__Material for the task__
◇ ◇ ◇

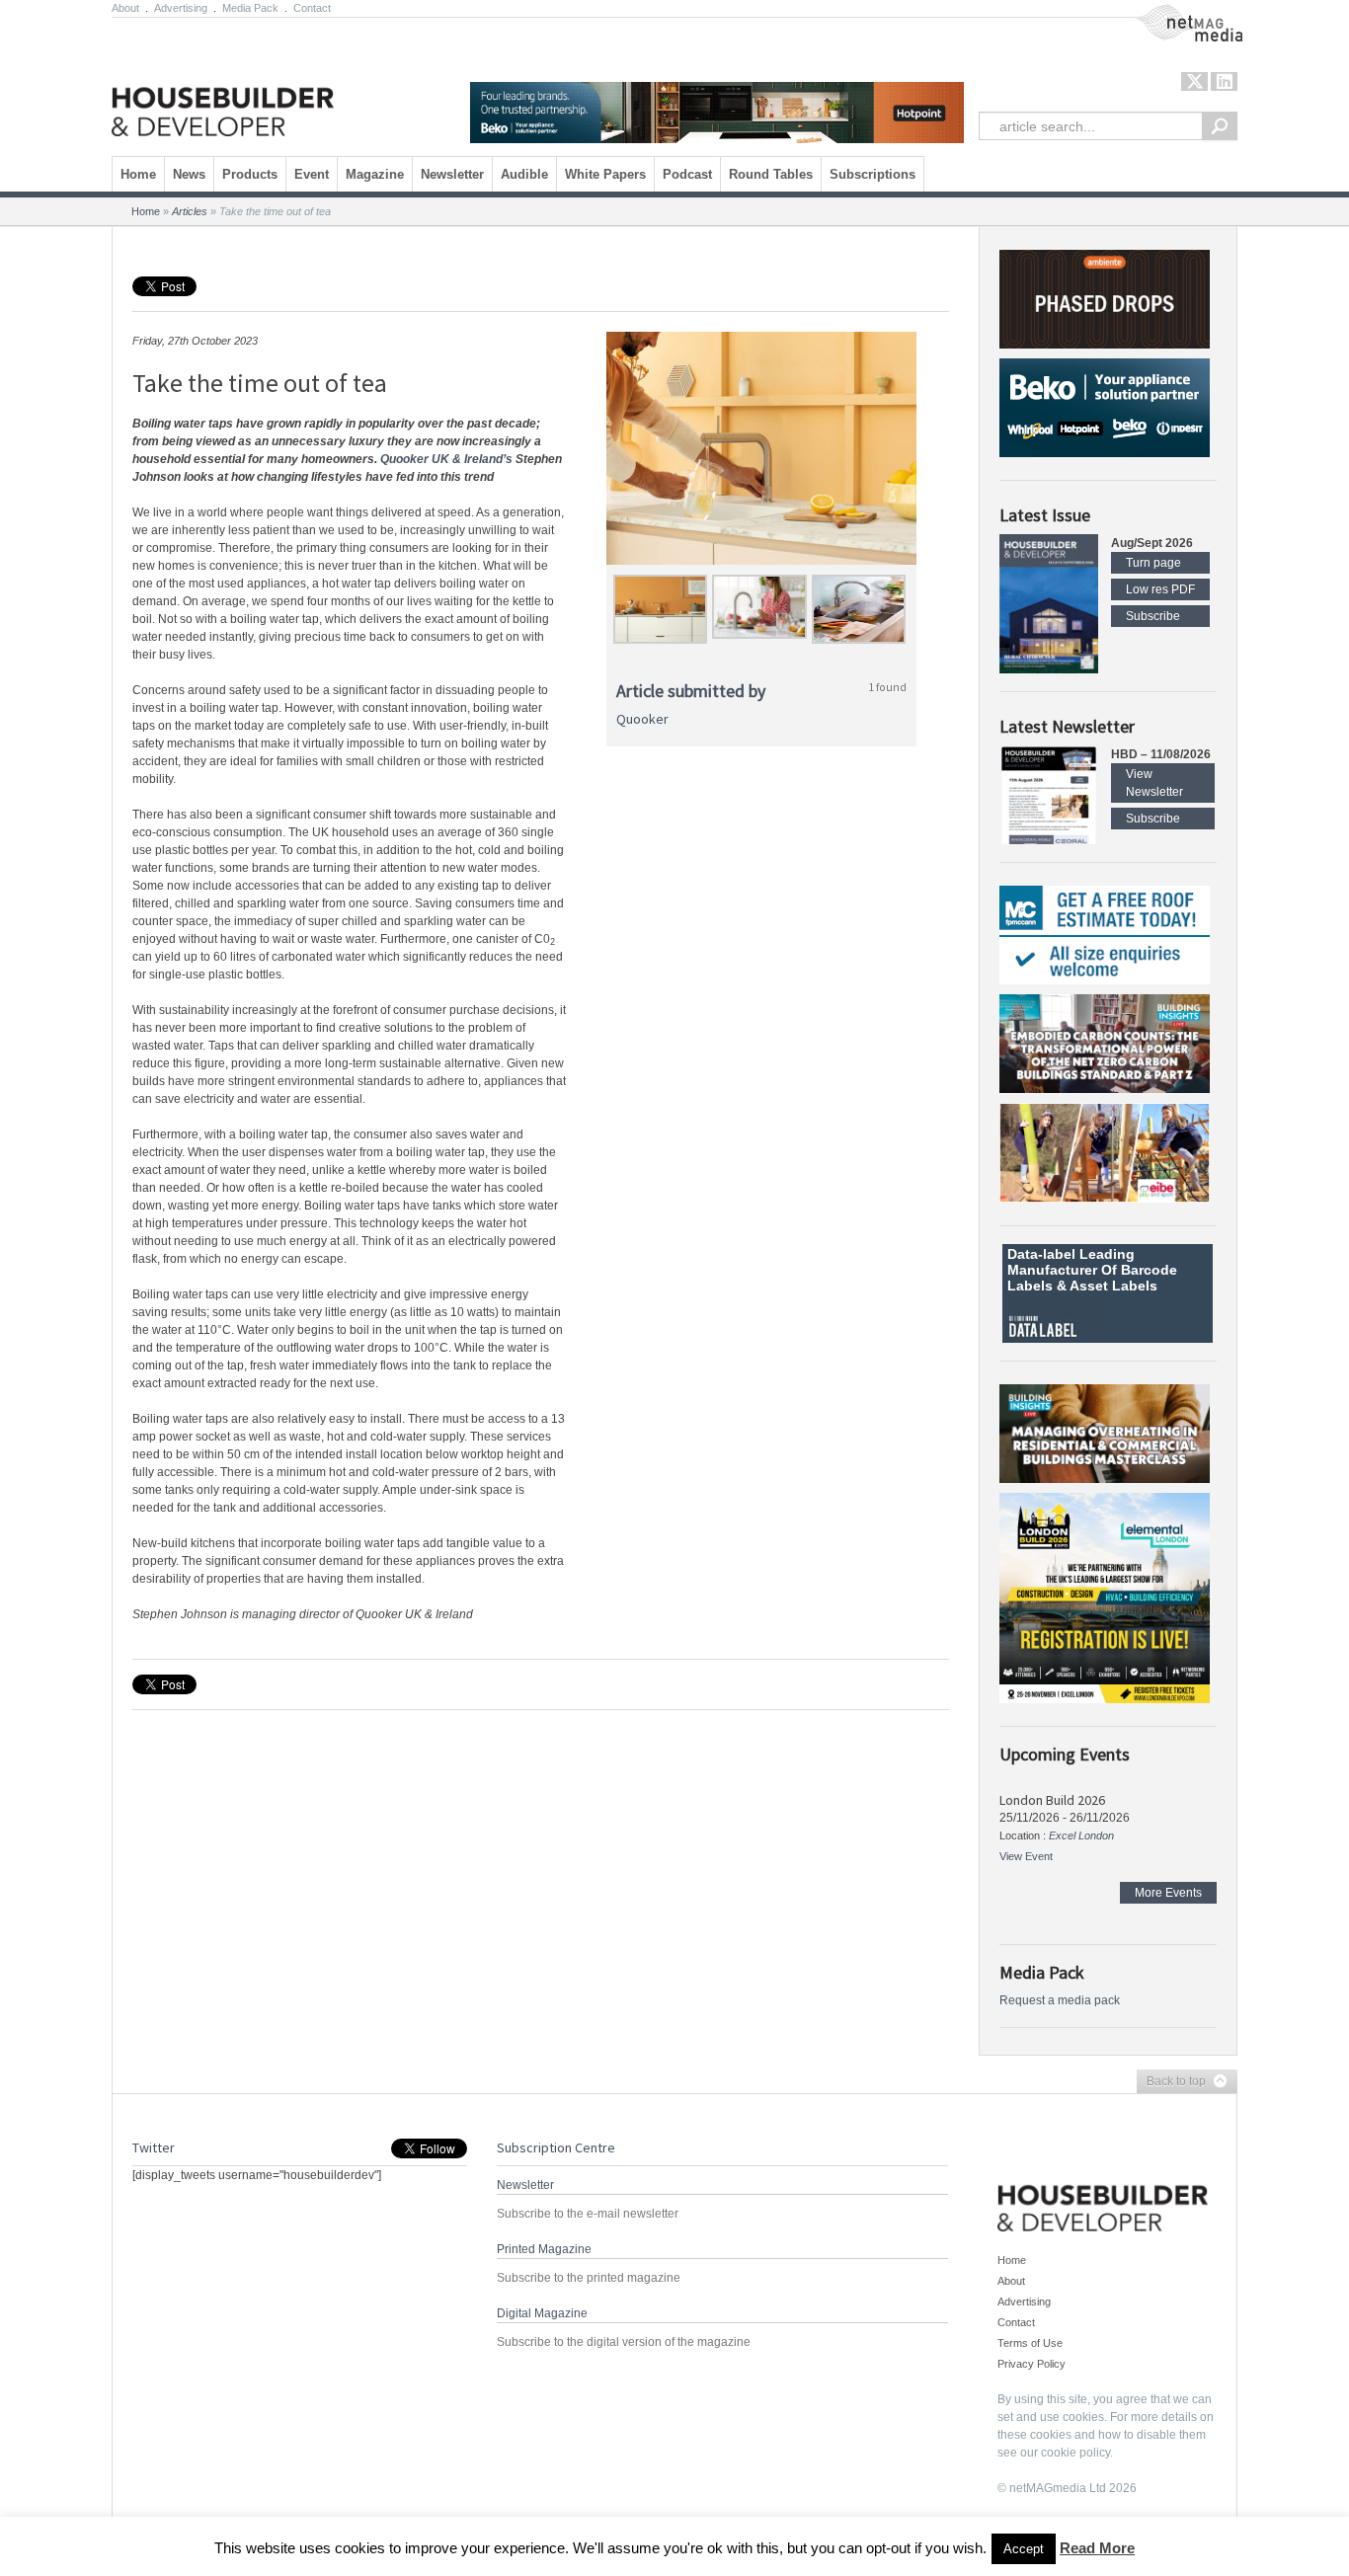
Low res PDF (1160, 589)
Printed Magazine (544, 2249)
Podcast (687, 174)
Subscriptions (872, 174)
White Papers (605, 174)
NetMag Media (1173, 13)
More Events (1168, 1893)
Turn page (1153, 563)
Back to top (1171, 2082)
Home (138, 174)
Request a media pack (1059, 2000)
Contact (312, 8)
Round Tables (771, 174)
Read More (1097, 2547)
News (189, 174)
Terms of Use (1030, 2343)
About (125, 8)
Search (1219, 126)
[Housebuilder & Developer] (223, 82)
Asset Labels (1113, 1285)
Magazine (375, 174)
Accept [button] (1023, 2548)
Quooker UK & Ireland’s (446, 459)
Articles (189, 211)
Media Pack (250, 8)
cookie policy (1075, 2452)
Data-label (1041, 1254)
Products (250, 174)
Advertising (180, 8)
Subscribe (1153, 616)
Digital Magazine (542, 2313)
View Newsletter (1154, 783)
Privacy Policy (1031, 2364)
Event (311, 174)
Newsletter (452, 174)
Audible (524, 174)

◇ ◇ ◇

__What the task asks__
Only the lines from the line with "Back to top (1171, 2082)" to the final line of the entries are to be returned, each exactly as written, both ends included.

__Expected answer__
Back to top (1171, 2082)
Home (138, 174)
Request a media pack (1059, 2000)
Contact (312, 8)
Round Tables (771, 174)
Read More (1097, 2547)
News (189, 174)
Terms of Use (1030, 2343)
About (125, 8)
Search (1219, 126)
[Housebuilder & Developer] (223, 82)
Asset Labels (1113, 1285)
Magazine (375, 174)
Accept [button] (1023, 2548)
Quooker UK & Ireland’s (446, 459)
Articles (189, 211)
Media Pack (250, 8)
cookie policy (1075, 2452)
Data-label (1041, 1254)
Products (250, 174)
Advertising (180, 8)
Subscribe (1153, 616)
Digital Magazine (542, 2313)
View Newsletter (1154, 783)
Privacy Policy (1031, 2364)
Event (311, 174)
Newsletter (452, 174)
Audible (524, 174)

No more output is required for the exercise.